BMR vs RMR(Resting Metabolic Rate)

BMR and Resting Metabolic Rate (RMR) are often used interchangeably, but they are not identical. BMR is measured under highly controlled conditions (after 8 hours of sleep, 12 hours of fasting, no activity), while RMR is measured under more relaxed but still resting conditions. RMR is slightly easier to measure and is often used in clinical and fitness settings, but it can overestimate true BMR by about 10%.


Limitations Of Online BMR Calculators


While our calculator uses reliable formulas, all BMR calculations are estimates, not precise values. The actual number of calories your body burns at rest can vary due to hormones, genetics, body composition, and lifestyle. For the most accurate results, consider indirect calorimetry testing, which measures oxygen consumption to determine real energy expenditure. These tests are available at many health clinics and fitness centers.

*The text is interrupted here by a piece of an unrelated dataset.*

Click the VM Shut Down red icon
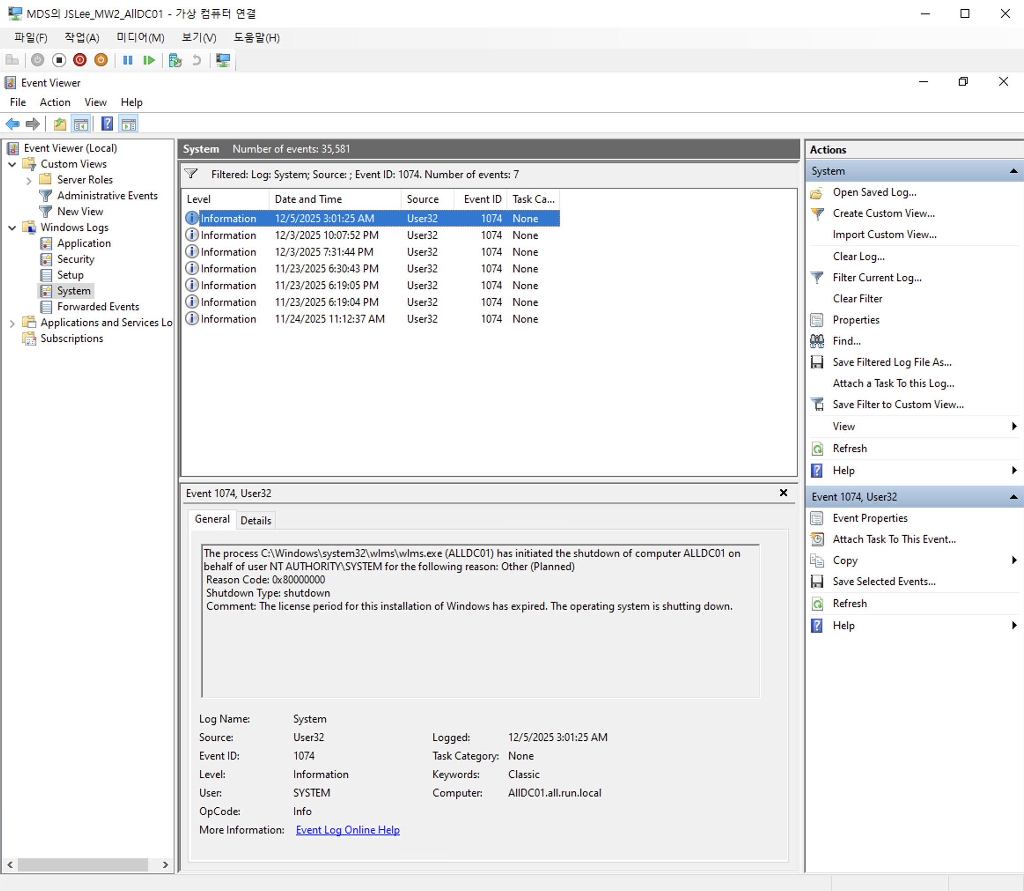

The Science Behing BMR Variability

A landmark 2005 meta-analysis revealed that even when accounting for lean mass, fat mass, age, and hormone levels, there remains an unexplained 26% variation in BMR between individuals. This shows that human metabolism is complex and not entirely predictable.

Source:
Johnstone AM, Murison SD, Duncan JS, Rance KA, Speakman JR. Factors influencing variation in basal metabolic rate include fat-free mass, fat mass, age, and circulating thyroxine but not sex, circulating leptin, or triiodothyronine. Am J Clin Nutr. 2005;82:941-948.